In full and without alteration, print the entries that follow.

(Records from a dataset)
☆ ☆ ☆

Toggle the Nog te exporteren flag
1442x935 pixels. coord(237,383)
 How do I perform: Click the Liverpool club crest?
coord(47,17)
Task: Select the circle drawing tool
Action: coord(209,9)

☆ ☆ ☆

Task response »
Toggle the Nog te exporteren flag
1442x935 pixels. coord(237,383)
 How do I perform: Click the Liverpool club crest?
coord(47,17)
Task: Select the circle drawing tool
Action: coord(209,9)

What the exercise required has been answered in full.